Taking its name from the classic American poem Mending Wall by Robert Frost, which explores the role and impulse for boundaries in society, the Good Fences Make Good Neighbors Ai Weiwei exhibit is described as a conceptual artwork which engages subjects of separation and division of many kinds: social, political and personal. According to New York City Mayor Bill de Blasio, the show ”serves as a reminder to all New Yorkers that although barriers may attempt to divide us, we must unite to make a meaningful impact in the larger community.” He also pointed out that the Big Apple has long served as a sanctuary to millions of immigrants, and with Ai Weiwei being a former refugee himself, the migration crisis has been a longtime focus of his practice. “The fence has always been a tool in the vocabulary of political landscaping and evokes associations with words like ‘border,’ ‘security,’ and ‘neighbor,’ which are connected to the current global political environment. But what’s important to remember is that while barriers have been used to divide us, as humans we are all the same. Some are more privileged than others, but with that privilege comes a responsibility to do more,” said the artist.

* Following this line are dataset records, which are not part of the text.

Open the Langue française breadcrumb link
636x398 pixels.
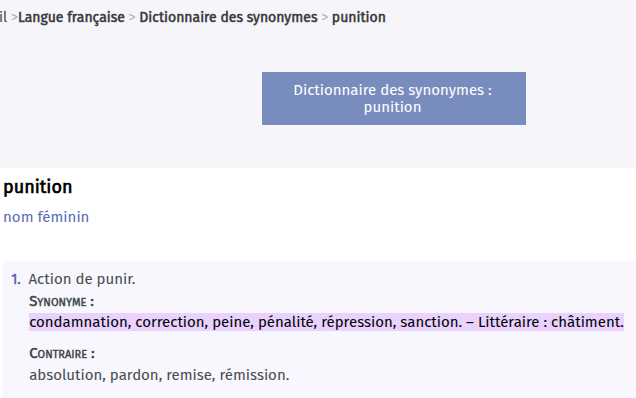(71, 17)
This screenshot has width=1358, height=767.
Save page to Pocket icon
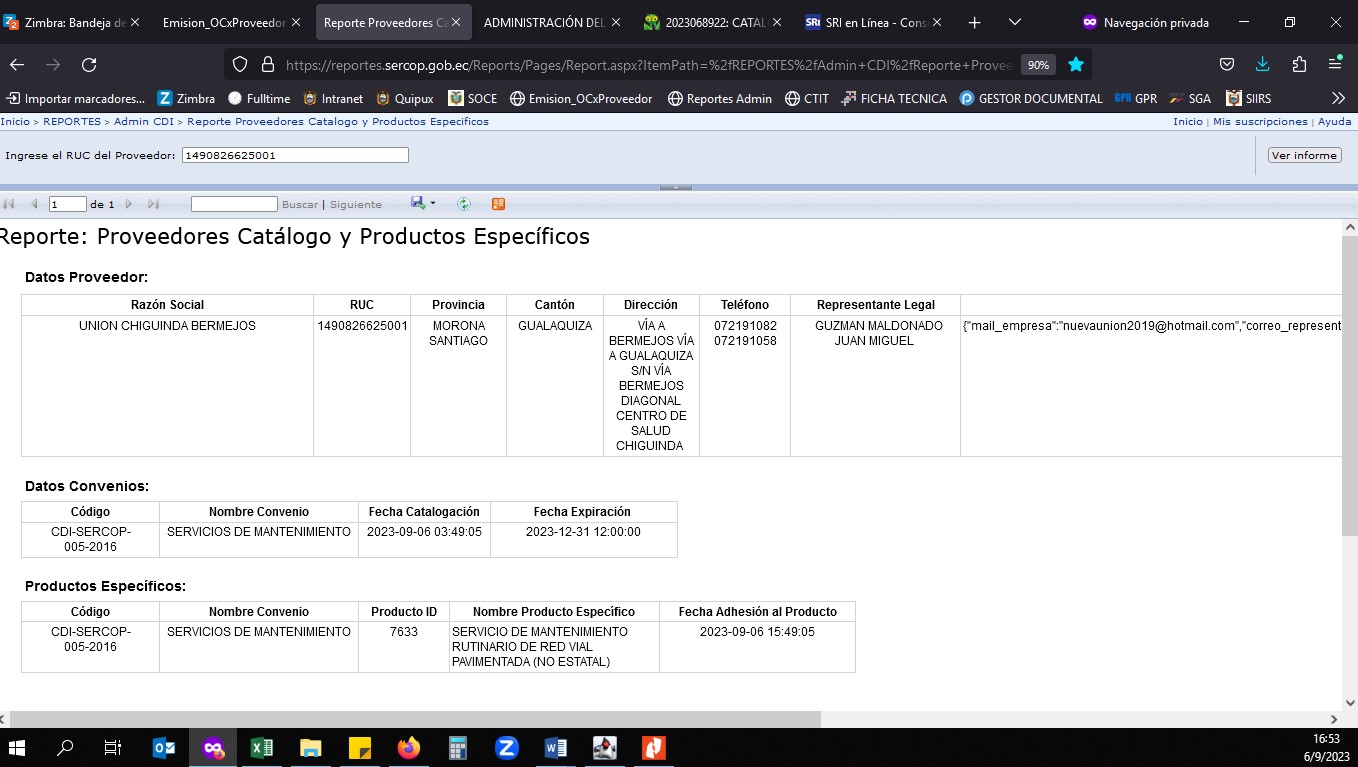click(x=1227, y=64)
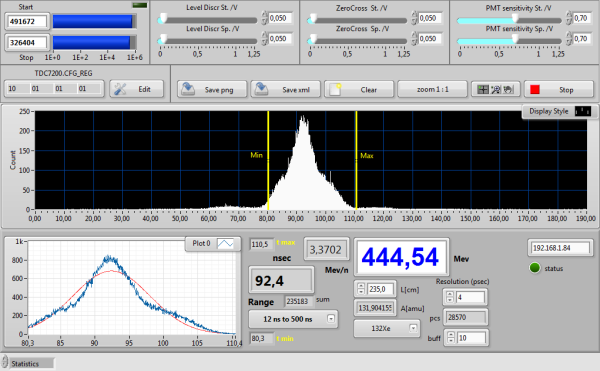The image size is (600, 371).
Task: Increment the Resolution (psec) stepper
Action: (450, 294)
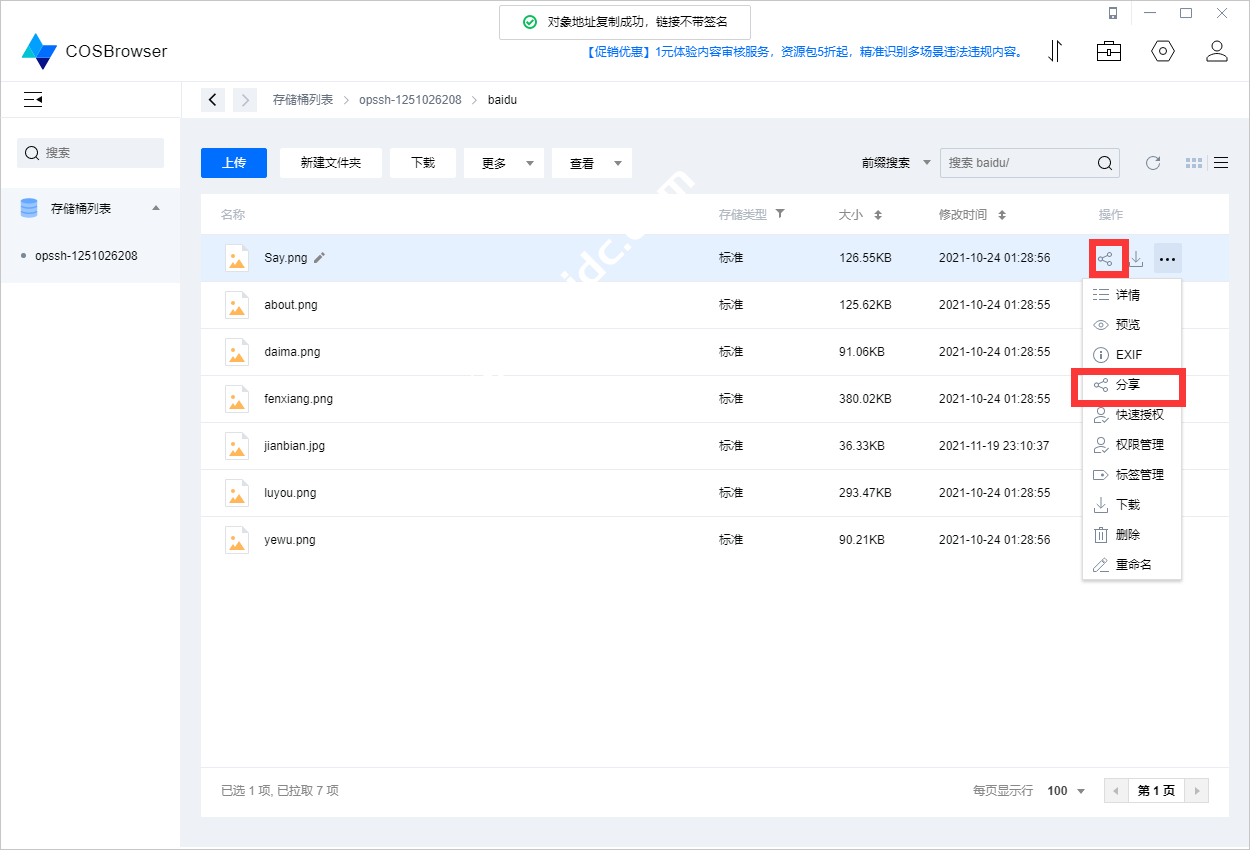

The latest Ai Weiwei exhibit in NYC will see interventions and artworks appearing in public squares, as well as in unexpected urban contexts across the city’s five boroughs - on rooftops, in spaces between buildings, at bus stops and more. The larger-scale fences will be installed in various site-specific forms at sites such as the New York City Economic Development Corporation-managed Essex Street Market on the Lower East Side, The Cooper Union for the Advancement of Science and Art on Astor Place, JCDecaux bus shelters in Brooklyn in partnership with the New York City Department of Transportation, Doris C. Freedman Plaza at Central Park and Flushing Meadows-Corona Park in Queens both in partnership with NYC Parks, and numerous others throughout the city. Ai Weiwei spent ten years of his life in New York, but this is certainly the most ambitious project he’s undertaken since he’s been there.
These striking installations aim to shed light on the role of the fence as both a physical manifestation and metaphorical expression of division. Once again, Ai Weiwei exhibit will explore one of society’s most urgent issues - the psychic and physical barriers that divide us, which is at the heart of debates about immigration and refugees today. Ai Weiwei: Good Fences Make Good Neighbors will be on view from October 12th, 2017 through February 11th, 2018 at sites throughout New York City, courtesy of the Public Art Fund.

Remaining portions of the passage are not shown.